Kugler, a Lutheran who would spend the last 26 years of his life in Toronto, where he died in 1981, worked at the spice importing company Opteka with Anne’s father Otto, the company’s president. As the Nazis stepped up persecution of Jews after occupying the Netherlands, the family went into hiding. The business was left for Kugler — who also concealed the Franks from the Nazis — to run.

“Victor Kugler became the de facto manager,” said Kardonne. “Otto Frank signed everything over to Kugler... Kugler continued to run the business and he continued to sell spices to Dutch people who were completely unaware that Jews were being hid upstairs.”

He also obtained food rations for the family, without which the Frank family would have starved a month after going into hiding. The situation continued for two years before the Franks were betrayed. The family was sent to concentration camps where all but Otto perished.
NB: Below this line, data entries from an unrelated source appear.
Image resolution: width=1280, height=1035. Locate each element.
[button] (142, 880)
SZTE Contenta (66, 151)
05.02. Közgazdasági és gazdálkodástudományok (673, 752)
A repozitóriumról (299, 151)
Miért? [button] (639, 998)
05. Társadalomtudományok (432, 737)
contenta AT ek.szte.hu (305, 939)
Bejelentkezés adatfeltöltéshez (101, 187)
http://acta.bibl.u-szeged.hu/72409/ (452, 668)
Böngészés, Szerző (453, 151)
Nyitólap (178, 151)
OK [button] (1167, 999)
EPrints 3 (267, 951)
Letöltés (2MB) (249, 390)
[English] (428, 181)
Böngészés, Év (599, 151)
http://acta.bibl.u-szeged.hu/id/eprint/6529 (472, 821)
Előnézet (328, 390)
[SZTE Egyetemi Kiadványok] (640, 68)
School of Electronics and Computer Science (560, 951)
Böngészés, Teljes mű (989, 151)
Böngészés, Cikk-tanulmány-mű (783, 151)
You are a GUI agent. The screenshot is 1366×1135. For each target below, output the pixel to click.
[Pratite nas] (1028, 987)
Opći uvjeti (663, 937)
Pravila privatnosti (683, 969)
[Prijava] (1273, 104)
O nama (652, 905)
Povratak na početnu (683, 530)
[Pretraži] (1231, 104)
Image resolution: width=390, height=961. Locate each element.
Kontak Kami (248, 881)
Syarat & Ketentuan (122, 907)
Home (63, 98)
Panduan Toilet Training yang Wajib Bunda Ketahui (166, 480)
{sa 9652294101}It was the hardships Kugler faced in his Sudetenland homeland, because he was born out of wedlock, that contributed to his sympathy for Jews, said Kardonne.

“In Sudetenland (present-day Czech Republic), which was very socially reactionary, he was socially shunned as being illegitimate. So from his earliest days, he was the object of derision and distrust.”

For his involvement with the Franks, Kugler was sent to German slave labour camps, said Kardonne.

“He escaped from the last one three weeks prior to the British and Canadian liberation.”

Several years after the war, when the Dutch spice industry collapsed, Kugler emigrated to Toronto. He was honoured as a Righteous Gentile by Israel’s Yad Vashem Holocaust Martyrs and Heroes Remembrance Authority in 1972. In Toronto, he worked as a self-employed insurance salesman.

Kugler’s story impressed many in the audience.

“It’s an amazing story about a Lutheran businessman who refused to go along with the hateful oppression and murder of his friends by the Nazi regime,” said Bryan Beauchamp, chair of the Neighbourhood Interfaith Group. “He did what Jesus would have done. He protected them and he cared.”

Victor Kugler: The Man Who Hid Anne Frank was published in 2008. It is in the library and bookstore of the U.S. Holocaust Memorial Museum in Washington, the Imperial War Museum in London, the Anne Frank House in Amsterdam, the Yad Vashem archives in Jerusalem, the New York University Library, the Sydney Jewish Museum and the University of New South Wales Library.